All-Campus Faculty Show

University of California at Berkeley

Since the University of California is such an incredible educational warehouse, it is possible, using only its faculty, to hold 51 another “Artists’ Environment: West Coast” show. This exhibit is, in fact, just as regional as Frederick Wight’s earlier effort, only this show is a crashing bore, largely because the best artists working for the university are only instructors and the space was limited to professors. The display in the University Art Gallery is supplemented by a Berkeley-campus-only show in the art building. The advantage it gives to Berkeley is probably fair, since Berkeley has, by and large, the best artists. Davis, however, is the only campus without a style fixation—yet. Wayne Thiebaud teaches there, but it is highly unlikely that Davis will take to canonizing pop art. (Mel Ramos is his only disciple, so far.) Thiebaud shows two little paintings—one a very early “Meat Counter” (1955). His good work is presumably all out at galleries and museums.

The southern campuses show reams of California figurative—all of it abysmal. Lee Mullican, an exception, brings a decorator’s touch to a pointillist problem and winds up with marbled book end-papers. The other exceptions have approximately the same category of substance.

Berkeley, having fossilized its painting department at a slightly later stage of development, exhibits mainly abstract expressionists. Felix Ruvolo, perhaps the only painting professor who is still developing, shows a large, curious work in the art building. The canvas is composed of clusters of Gorkyish heart-forms with three tiny faces peeping out of the center. Although the painting is sizable, the effect is strange and nostalgic, rather than impressive. This is an entirely independent and original step for Ruvolo and his paintings are still tight. Years of “push and pull” have weakened his color sense and in this recent work, which calls for flat color, the pastel shades are slightly cloying.

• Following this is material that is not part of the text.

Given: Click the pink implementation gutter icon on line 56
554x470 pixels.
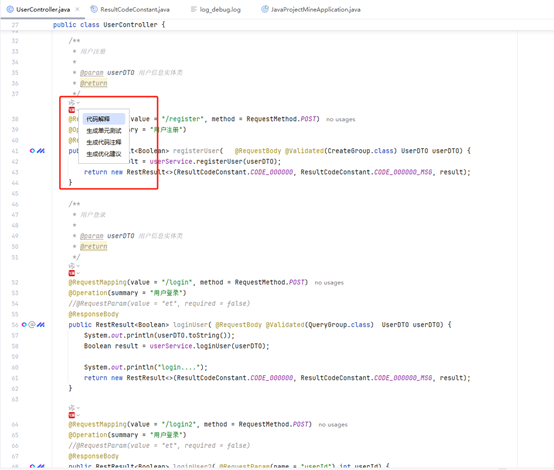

The best work in the show is some of the small sculpture. Harold Paris exhibits a tiny, tripartite “Mem Shields” which are the exquisite little warriors the title suggests. The small facets in the surface, which are either unseen or annoying in his larger sculpture, show up here to best advantage. Although some of Wilfrid Zogbaum’s recent large works have not been his best, his miniatures are still extremely beautiful. The one shown is a delicate, polished clock-like work, done with the most incredible elegance and gentle finesse. Robert Arneson displays a beastie (“Gargoyle”) made from torn and twisted clay. The treatment is strictly out of the Voulkos-dominated clay movement, but Arneson has added, as he usually does, a touch of humor and caricature.

Although most of this show is deplorable it must, in all fairness, be said that few colleges and almost no other large university in the country could do much better. Perhaps the chairs in the groves of academe are a little too comfortable.